Adequate venous return is an integral component of the cardiovascular system. When compromised, it can have dramatic effects on exercise tolerance. To our knowledge, this is the first published case of exertional dyspnea from preload insufficiency associated with obstruction of (iliac) venous return treated successfully with endovascular revascularization.  

Disclosure: The authors have completed and returned the ICMJE Form for Disclosure of Potential Conflicts of Interest. The authors report no financial relationships or conflicts of interest regarding the content herein.

Manuscript submitted May 17, 2017, provisional acceptance given July 26, 2017, final version accepted August 14, 2017.
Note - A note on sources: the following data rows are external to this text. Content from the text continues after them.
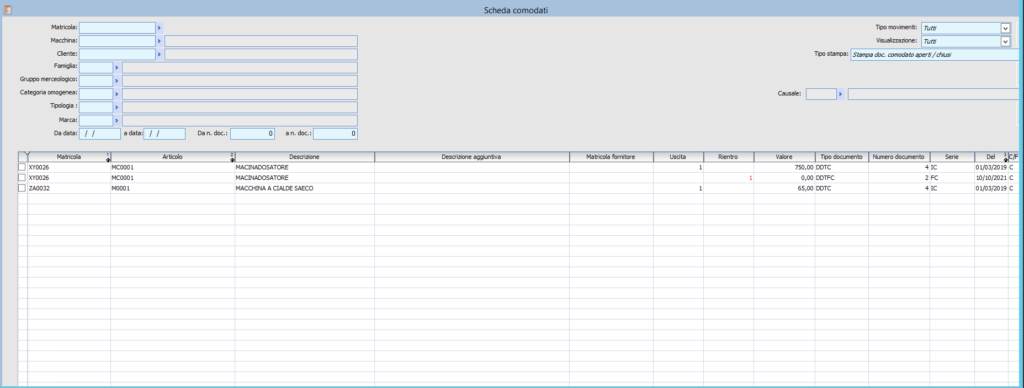Screen dimensions: 1024x388
Task: Click the Marca lookup arrow button
Action: tap(117, 121)
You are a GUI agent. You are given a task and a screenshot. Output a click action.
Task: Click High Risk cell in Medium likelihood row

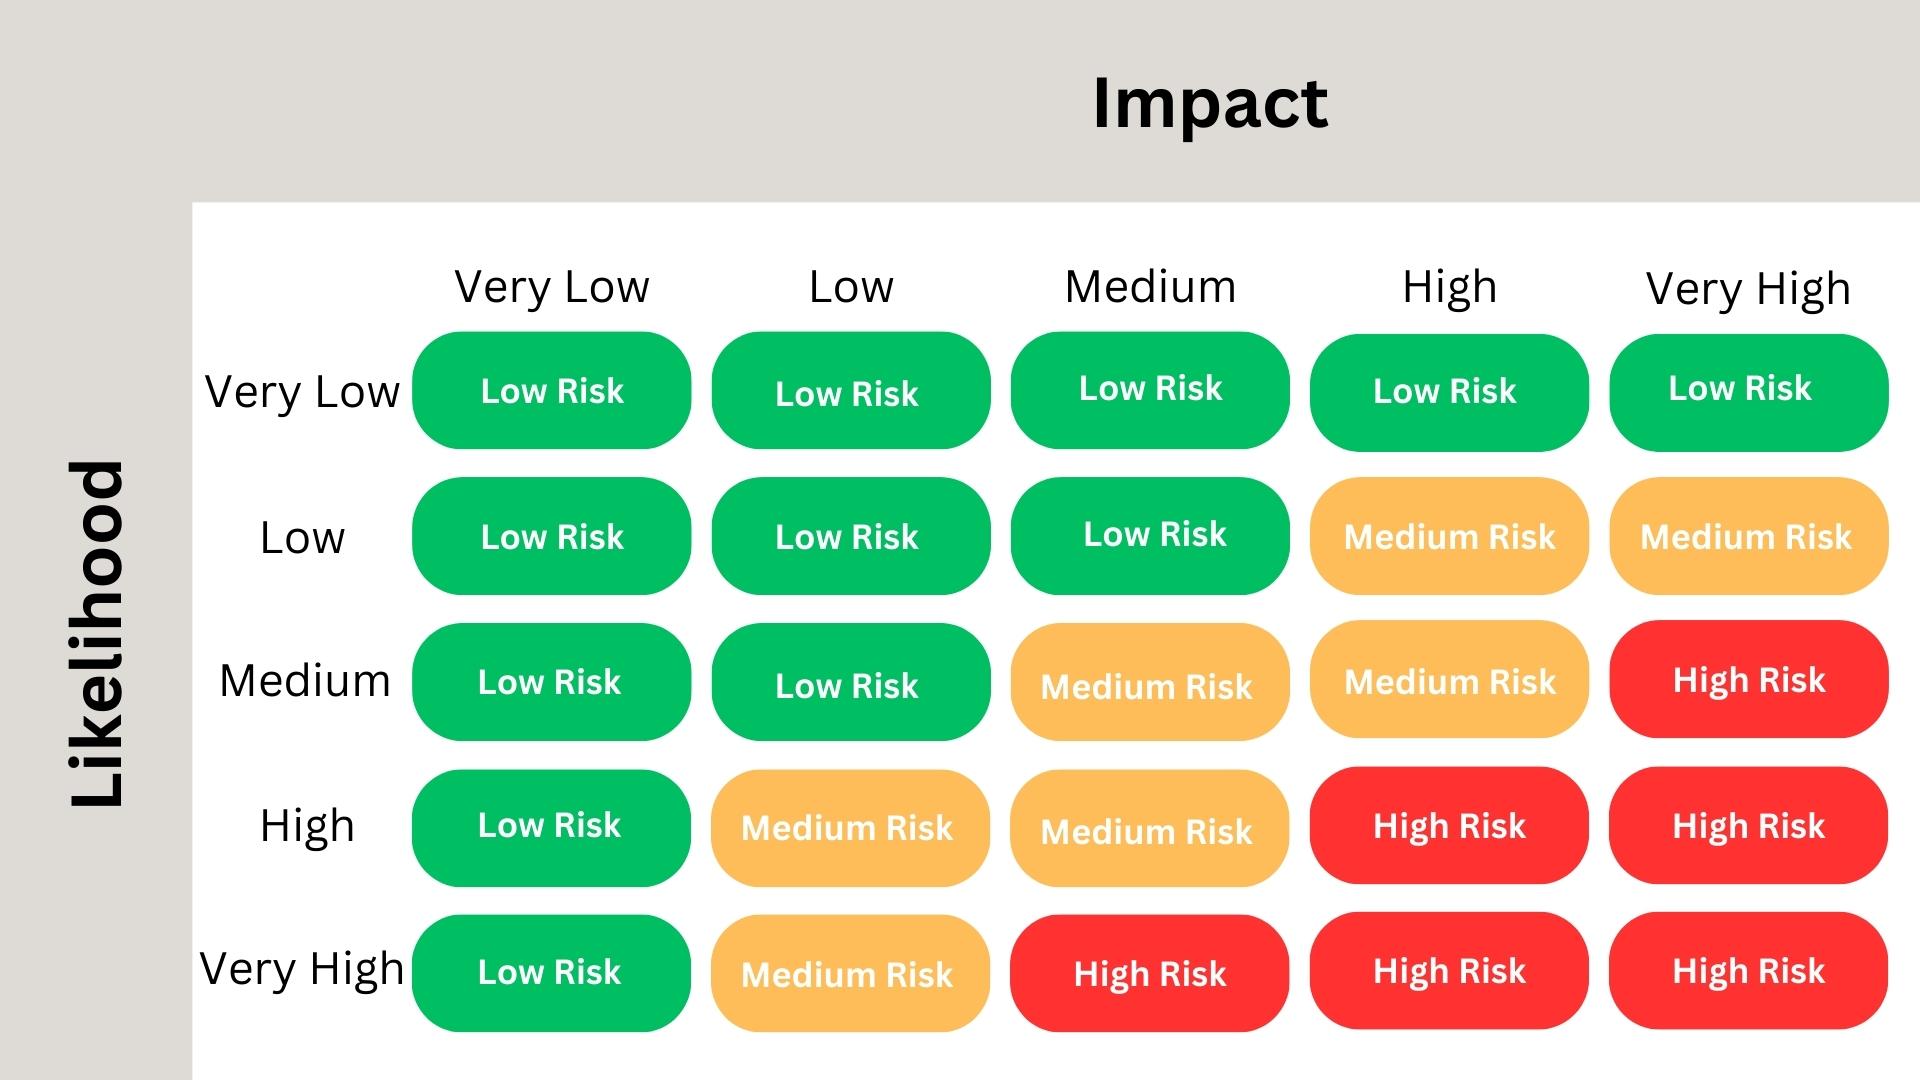pyautogui.click(x=1748, y=680)
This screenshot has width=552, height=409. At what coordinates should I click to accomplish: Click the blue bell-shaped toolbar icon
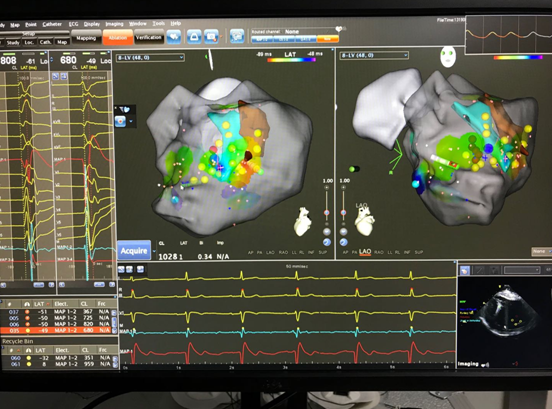[x=194, y=37]
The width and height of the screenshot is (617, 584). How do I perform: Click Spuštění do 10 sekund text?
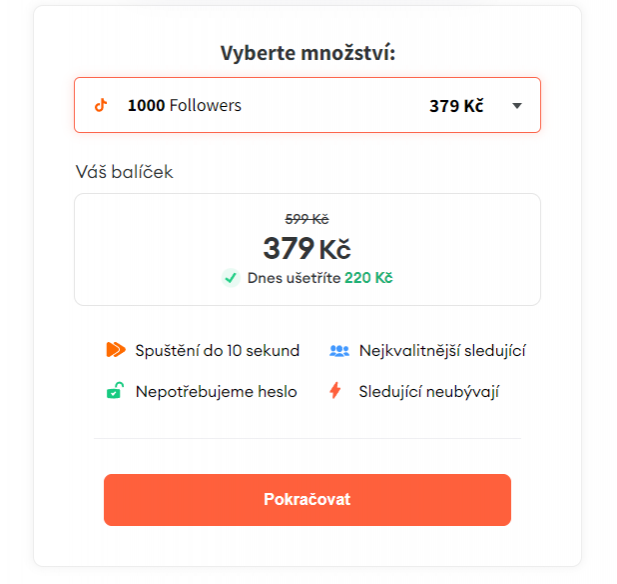[218, 350]
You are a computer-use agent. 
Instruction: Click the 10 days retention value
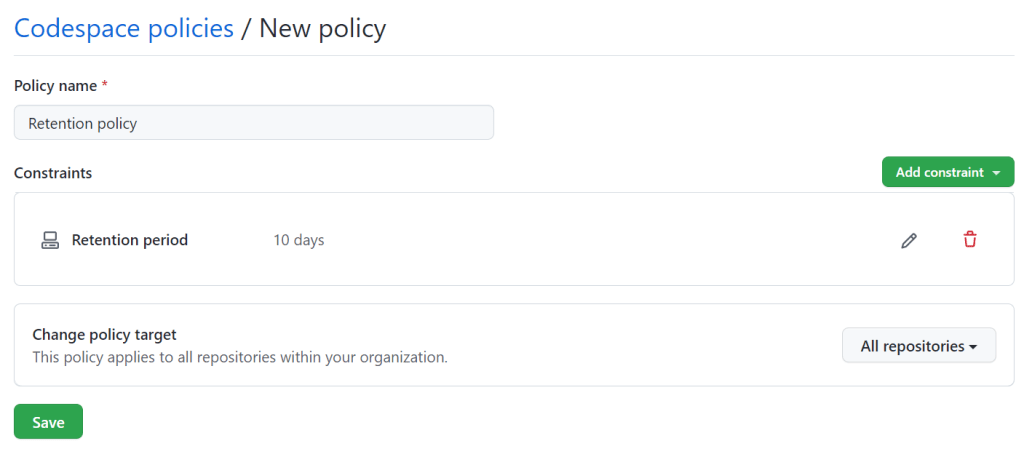tap(298, 240)
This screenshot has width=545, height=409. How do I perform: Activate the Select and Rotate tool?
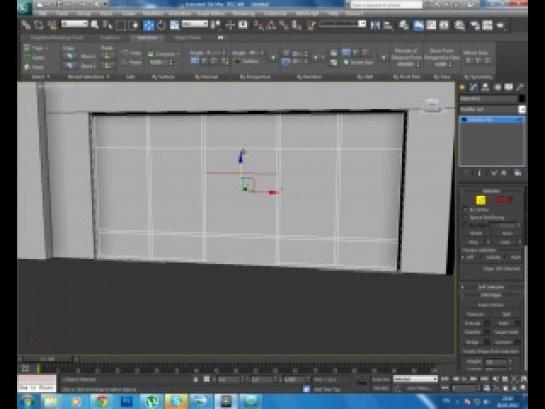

Address for correspondence: Robert R. Attaran, MD, Asst. Professor of Cardiovascular Medicine, Yale University, 789 Howard Avenue, New Haven, CT 06510. Email: Robert.attaran@yale.edu

References

  1. Oldham WM, Lewis GD, Opotowsky AR, Waxman AB, Systrom DM. Unexplained exertional dyspnea caused by low ventricular filling pressures: results from clinical invasive cardiopulmonary exercise testing. Pulm Circ. 2016;6:55-62.
  2. Stewart JM, Ocon AJ, Clarke D, Taneja I, Medow MS. Defects in cutaneous angiotensin-converting enzyme 2 and angiotensin-(1-7) production in postural tachycardia syndrome. Hypertension. 2009;53:767-774.
  3. Goldstein DS, Holmes C, Frank SM, et al. Cardiac sympathetic dysautonomia in chronic orthostatic intolerance syndromes. Circulation. 2002;106:2358-2365.
  4. Vernino S, Low PA, Fealey RD, Stewart JD, Farrugia G, Lennon VA. Autoantibodies to ganglionic acetylcholine receptors in autoimmune autonomic neuropathies. N Engl J Med. 2000;343:847-855.
  5. Fu Q, Vangundy TB, Galbreath MM, et al. Cardiac origins of the postural orthostatic tachycardia syndrome. J Am Coll Cardiol. 2010;55:2858-2868.
  6. Streeten DH, Anderson GH Jr, Richardson R, Thomas FD. Abnormal orthostatic changes in blood pressure and heart rate in subjects with intact sympathetic nervous function: evidence for excessive venous pooling. J Lab Clin Med. 1988;111:326-335.
  7. Masuki S, Eisenach JH, Schrage WG, et al. Reduced stroke volume during exercise in postural tachycardia syndrome. J Appl Physiol (1985). 2007;103:1128-1135.
  8. Stickland MK, Welsh RC, Petersen SR, et al. Does fitness level modulate the cardiovascular hemodynamic response to exercise? J Appl Physiol (1985). 2006;100:1895-1901.